From your insider's point of view, what are the classics of the catalogue?

"There are two that are my particular favourites," ponders Mick. "I actually very much like Future Shock. It's quite a raw album. The band was... well, as you know, after that album, we lost Bernie. I just thought that was a great album. And I also like Double Trouble which was with Janick (Gers, previous to Gillan, White Spirit and now Iron Maiden). I'm talking about the studio album, not necessarily the live album. But the studio album, I really did like, because that was a slight change again. We had an American producer, Steve Smith for that album, and on a personal level, he just got me a great drum sound. He said, 'Right, let's get this drummer happy and everything else will fit into place,' and that's exactly what we did. He set me up with a great sound - that's the thing I quite like."

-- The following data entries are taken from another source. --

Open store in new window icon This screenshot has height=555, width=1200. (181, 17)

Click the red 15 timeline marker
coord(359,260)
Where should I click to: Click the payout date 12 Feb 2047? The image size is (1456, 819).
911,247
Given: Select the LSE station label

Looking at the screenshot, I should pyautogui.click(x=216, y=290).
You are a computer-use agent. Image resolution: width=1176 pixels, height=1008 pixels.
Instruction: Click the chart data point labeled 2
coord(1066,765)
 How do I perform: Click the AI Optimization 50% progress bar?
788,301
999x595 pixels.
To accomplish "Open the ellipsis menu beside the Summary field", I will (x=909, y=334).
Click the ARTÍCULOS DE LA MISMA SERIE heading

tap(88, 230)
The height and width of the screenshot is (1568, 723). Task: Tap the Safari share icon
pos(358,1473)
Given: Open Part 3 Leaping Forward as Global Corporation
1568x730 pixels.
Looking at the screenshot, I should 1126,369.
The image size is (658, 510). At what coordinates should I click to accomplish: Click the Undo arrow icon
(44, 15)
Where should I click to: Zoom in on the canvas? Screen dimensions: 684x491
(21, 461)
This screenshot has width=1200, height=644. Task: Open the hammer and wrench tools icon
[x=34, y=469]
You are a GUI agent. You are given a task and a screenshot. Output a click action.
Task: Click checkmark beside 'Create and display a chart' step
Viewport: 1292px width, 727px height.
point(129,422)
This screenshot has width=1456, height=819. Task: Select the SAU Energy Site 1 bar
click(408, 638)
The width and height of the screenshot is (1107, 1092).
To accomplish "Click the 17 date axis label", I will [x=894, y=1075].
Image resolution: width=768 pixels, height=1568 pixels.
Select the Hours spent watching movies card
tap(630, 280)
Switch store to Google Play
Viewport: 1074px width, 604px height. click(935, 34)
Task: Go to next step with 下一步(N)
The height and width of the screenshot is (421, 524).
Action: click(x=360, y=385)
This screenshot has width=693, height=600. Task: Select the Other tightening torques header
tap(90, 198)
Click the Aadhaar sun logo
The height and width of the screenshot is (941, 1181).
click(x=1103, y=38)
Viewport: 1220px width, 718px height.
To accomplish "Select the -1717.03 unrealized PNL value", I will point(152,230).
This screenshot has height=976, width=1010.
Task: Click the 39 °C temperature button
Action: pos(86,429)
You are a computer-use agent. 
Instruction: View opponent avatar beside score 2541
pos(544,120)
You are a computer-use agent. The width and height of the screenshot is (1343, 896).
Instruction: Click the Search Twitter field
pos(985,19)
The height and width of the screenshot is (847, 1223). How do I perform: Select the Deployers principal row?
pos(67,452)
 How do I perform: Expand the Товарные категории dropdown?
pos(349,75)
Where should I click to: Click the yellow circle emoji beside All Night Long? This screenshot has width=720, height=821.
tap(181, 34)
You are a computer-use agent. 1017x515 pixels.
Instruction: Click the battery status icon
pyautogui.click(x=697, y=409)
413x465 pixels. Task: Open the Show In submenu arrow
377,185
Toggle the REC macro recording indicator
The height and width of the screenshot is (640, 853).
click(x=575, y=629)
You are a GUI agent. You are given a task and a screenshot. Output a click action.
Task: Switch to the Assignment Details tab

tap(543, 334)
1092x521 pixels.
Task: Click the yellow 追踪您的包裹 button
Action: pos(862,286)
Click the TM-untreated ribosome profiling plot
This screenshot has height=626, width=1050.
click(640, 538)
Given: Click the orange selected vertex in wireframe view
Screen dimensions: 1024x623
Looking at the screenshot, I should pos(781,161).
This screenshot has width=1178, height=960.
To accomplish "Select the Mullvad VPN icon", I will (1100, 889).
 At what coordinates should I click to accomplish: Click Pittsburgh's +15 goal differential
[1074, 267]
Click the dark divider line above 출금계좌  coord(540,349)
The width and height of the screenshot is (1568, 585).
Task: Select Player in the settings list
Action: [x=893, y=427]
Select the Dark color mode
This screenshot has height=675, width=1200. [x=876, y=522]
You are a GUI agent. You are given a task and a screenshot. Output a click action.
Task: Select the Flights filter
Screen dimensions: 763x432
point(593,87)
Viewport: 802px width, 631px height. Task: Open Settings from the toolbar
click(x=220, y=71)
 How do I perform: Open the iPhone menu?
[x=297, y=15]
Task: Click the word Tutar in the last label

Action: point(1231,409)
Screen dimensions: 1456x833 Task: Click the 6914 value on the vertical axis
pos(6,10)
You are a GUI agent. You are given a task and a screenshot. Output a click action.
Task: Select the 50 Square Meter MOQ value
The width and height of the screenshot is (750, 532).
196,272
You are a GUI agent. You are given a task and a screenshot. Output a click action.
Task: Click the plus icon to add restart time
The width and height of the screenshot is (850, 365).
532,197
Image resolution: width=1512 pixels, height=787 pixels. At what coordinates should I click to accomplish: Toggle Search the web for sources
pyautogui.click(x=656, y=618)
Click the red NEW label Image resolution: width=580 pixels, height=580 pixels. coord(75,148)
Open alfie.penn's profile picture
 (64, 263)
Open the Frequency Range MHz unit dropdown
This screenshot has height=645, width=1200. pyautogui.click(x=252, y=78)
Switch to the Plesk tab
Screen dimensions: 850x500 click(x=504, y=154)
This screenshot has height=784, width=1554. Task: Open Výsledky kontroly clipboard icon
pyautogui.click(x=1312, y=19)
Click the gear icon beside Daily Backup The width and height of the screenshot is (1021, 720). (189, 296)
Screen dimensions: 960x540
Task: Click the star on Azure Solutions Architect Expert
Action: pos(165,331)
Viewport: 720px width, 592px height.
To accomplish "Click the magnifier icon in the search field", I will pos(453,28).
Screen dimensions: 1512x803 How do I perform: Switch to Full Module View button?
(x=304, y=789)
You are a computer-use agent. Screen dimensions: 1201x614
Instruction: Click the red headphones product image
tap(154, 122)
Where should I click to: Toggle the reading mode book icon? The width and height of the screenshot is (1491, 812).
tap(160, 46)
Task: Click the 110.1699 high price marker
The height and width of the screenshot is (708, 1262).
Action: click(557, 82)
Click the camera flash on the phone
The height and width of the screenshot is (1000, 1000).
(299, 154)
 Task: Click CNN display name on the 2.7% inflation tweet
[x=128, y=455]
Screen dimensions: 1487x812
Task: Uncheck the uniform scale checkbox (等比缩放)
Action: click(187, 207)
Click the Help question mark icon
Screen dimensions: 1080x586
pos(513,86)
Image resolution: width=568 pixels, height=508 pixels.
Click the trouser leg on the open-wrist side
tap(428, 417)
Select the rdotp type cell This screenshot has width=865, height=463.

No question, Mick's manic style, with a lot of snare-centered fills and a curiously wet, echoey sound, was a big boon for this white-knuckle band of eccentric metal mavens. But man, production period was a strange, distinguishing dimension or facet to the band's fraught six records.

"I don't know," laughs Mick, perhaps slightly surprised at hearing those records called mid-rangey, trashy and perfectly so. "Eventually, the last album, Magic, was much more glossy, don't you think? And that was for a reason. The original albums... it's because the band was a bit like that, I suppose. It was pretty hard-hitting. I don't think sort of huge production techniques were used, certainly, with the early albums. I know they weren't."

Also hugely important was the thundering Lemmy-tilted bass work of John McCoy, who looked like a cross between a mercenary and a wrestler. And then (excepting, of course, a certain singer and his words of weirdness called Ian Gillan) there was the demented carnival sounds emanating from keyboardist Colin Towns.

"He's a superb keyboard player," says Mick, asked for a profile of the band's secret weapon. "Absolutely phenomenal. Absolutely brilliant. I can't give him enough accolades. Absolutely stupendously good (laughs).

His sound was a vital part of it. I think if you would've taken Colin out and put somebody else in, no matter who it might have been, the chemistry would not have been there. He was a wonderful player, very diverse, change moods at the drop of a hat, fabulous writer, I can't say enough about Colin."